A major lender to tech firms, the bank faced “inadequate liquidity and insolvency” as it scrambled to raise money to plug a loss from the sale of assets affected by higher interest rates, according to banking regulators in California. Its struggle set off a series of customer withdrawals and sparked fears for the wider banking sector.
The Federal Deposit Insurance Corporation (FDIC) said it had taken charge of the roughly $175 billion in deposits held at the bank, the 16th largest in the US. Many firms with money tied up in the bank have been left in uncertainty regarding their futures.
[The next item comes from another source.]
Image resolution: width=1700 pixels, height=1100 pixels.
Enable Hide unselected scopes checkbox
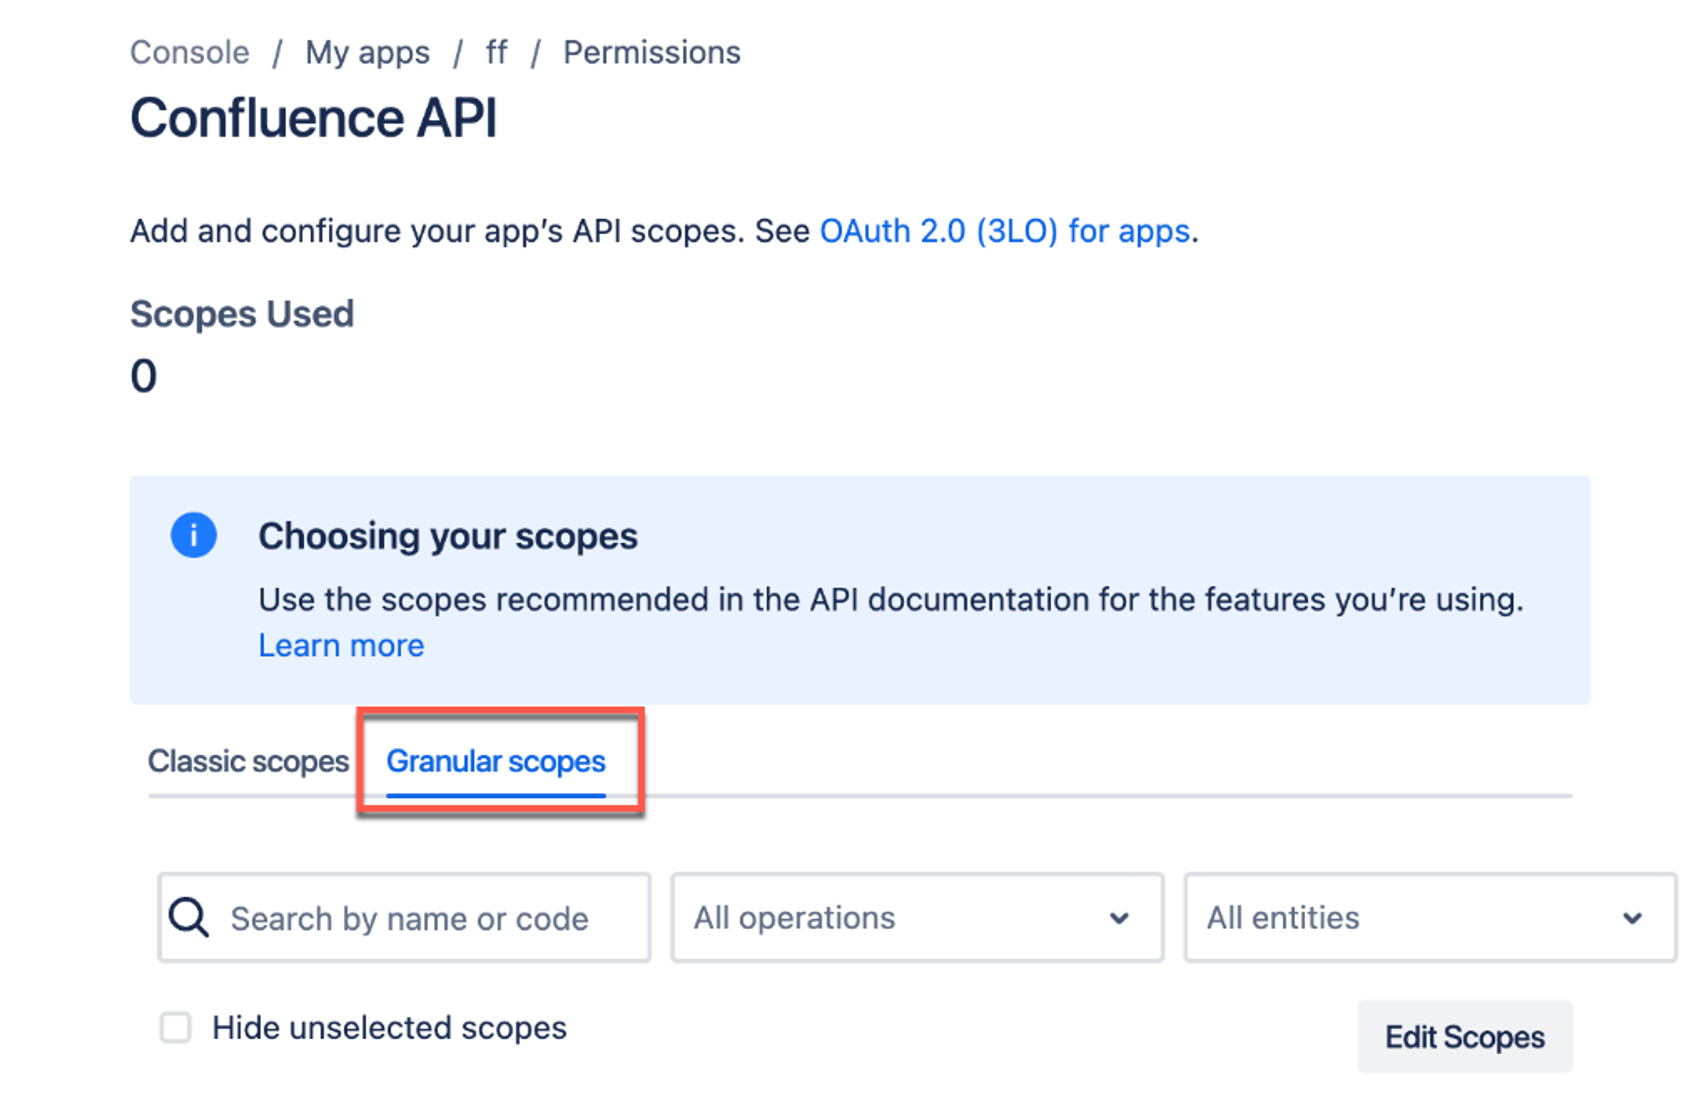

The bank’s UK branch was put into insolvency from the evening of Sunday 12 March but swiftly rescued by HSBC for only £1 in a move praised by Krista Griggs, Head of Financial Services & Insurance at Fujitsu. “The UK technology industry is thriving and it requires a commitment to long-term success if the country is going to achieve its ambition of becoming a scientific and technology superpower,” she said in a statement.
“HSBC’s fast response is a welcome move that will ensure continuity for businesses at risk from the collapse of Silicon Valley Bank. It shows commitment to innovation and I expect to see more involvement from traditional banks as they look to provide stability during disruption – as well as further union between them and FinTech companies as this sector continues to rapidly evolve.”